### [WHAT YOU NEED TO DO]
Return the lines below that carry the word "next".

──────── DATA SUPPLIED ────────

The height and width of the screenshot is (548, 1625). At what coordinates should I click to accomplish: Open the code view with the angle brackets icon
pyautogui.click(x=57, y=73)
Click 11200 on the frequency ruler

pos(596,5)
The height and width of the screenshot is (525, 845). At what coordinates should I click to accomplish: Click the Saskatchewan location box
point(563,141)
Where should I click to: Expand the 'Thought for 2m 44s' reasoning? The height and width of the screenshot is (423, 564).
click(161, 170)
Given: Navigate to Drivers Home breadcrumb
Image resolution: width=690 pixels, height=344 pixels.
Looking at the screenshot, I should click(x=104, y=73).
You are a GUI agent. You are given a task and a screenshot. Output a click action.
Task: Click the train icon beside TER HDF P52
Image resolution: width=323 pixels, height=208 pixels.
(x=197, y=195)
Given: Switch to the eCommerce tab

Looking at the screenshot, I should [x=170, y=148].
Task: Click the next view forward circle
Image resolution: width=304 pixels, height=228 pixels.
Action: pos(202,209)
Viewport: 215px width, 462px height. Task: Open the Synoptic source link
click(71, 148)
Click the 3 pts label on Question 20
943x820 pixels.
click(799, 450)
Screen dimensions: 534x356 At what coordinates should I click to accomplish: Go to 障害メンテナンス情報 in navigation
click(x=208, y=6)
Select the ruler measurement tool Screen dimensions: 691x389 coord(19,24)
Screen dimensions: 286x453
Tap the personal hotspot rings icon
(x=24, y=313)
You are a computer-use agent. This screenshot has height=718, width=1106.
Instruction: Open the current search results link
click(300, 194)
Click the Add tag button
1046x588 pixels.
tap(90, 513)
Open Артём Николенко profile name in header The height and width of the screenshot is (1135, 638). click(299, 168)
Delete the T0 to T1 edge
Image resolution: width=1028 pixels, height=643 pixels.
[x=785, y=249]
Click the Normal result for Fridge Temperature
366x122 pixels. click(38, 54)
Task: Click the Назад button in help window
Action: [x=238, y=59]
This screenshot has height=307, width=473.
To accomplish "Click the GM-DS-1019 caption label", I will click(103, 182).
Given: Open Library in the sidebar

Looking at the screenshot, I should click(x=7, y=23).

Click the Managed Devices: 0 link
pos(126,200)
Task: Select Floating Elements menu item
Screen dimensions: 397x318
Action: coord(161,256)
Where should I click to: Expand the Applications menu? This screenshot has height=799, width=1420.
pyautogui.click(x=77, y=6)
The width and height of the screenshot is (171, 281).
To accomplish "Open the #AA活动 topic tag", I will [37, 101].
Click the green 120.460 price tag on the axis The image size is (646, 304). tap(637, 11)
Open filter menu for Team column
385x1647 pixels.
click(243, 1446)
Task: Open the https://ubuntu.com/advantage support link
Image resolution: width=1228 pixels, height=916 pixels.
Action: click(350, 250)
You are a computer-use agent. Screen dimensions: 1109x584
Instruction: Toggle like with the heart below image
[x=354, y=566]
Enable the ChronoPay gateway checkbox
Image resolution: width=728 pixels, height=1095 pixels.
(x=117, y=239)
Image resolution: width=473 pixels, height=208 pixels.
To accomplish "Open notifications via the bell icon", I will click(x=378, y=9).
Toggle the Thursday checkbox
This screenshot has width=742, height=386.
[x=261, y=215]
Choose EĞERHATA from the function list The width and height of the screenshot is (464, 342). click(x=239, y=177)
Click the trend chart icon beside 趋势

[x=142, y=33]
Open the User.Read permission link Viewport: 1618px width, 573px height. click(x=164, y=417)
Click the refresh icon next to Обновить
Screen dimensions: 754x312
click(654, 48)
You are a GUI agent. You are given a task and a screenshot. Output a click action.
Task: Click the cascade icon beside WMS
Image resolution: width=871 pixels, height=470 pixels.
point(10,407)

────────

### [EXERCISE ANSWER]
Task: Click the next view forward circle
Click the refresh icon next to Обновить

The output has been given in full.